Thursday August 14, 2008

I worked last night and had a slight meltdown. Okay, maybe not so slight. A really big slice of pie and Pepperidge Farms-type meltdown. Four soft baked dark chocolate chip cookies to be precise.  YIKES!!!!

Thankfully the gym is open 24 hours a day and I am going around 4pm for an hour before I go to work. I’m gonna need to hit it hard to make up for the ridiculosity (yes new word) that I perpetrated upon myself.

What a bonehead play. Oh well, it’s a new day and I’m moving on. No calling myself bad names and ditching everything I’ve accomplished because I didn’t do so well last night.

The water retention and weight gain I thought I’d avoided has now settled in and I feel 10 pounds heavier.

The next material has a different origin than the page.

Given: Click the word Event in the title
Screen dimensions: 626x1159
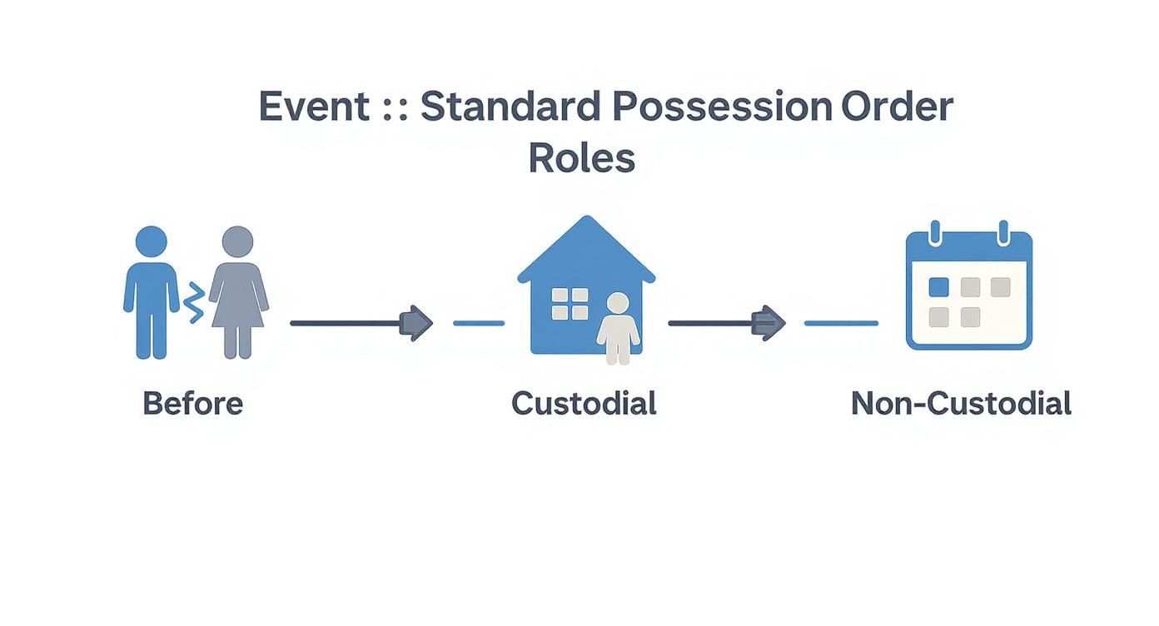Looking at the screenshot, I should pyautogui.click(x=314, y=107).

Am I just imagining it? If I drink more water I’m going to start swishing or feeling lightheaded.

Maybe I’m trying to sabotage myself and I’m using my period to excuse some all-out binge. It seems to be a pattern for me. I do great for 1 to 2 weeks and then I do something silly. I start hearing the “oh, you’re looking losing weight” comments and I don’t know how to deal with them. I feel like everything I eat or drink is under a microscope. I turn to my trusty frien”emies” chocolate and baked goods to help me quiet the anxiety I feel. How can I deal with these feelings in another way so I don’t have to stuff myself until I’m numb?

Any suggestions? I’m open to everything and anything.

HELP!!!

1 Comment so far

  1. LittleFlower @ August 14th, 2008

    I constantly sabotage myself. I have to check how I’m really feeling before I eat anything these days, to make sure I am ACTUALLY hungry and not just eating for the sake of it.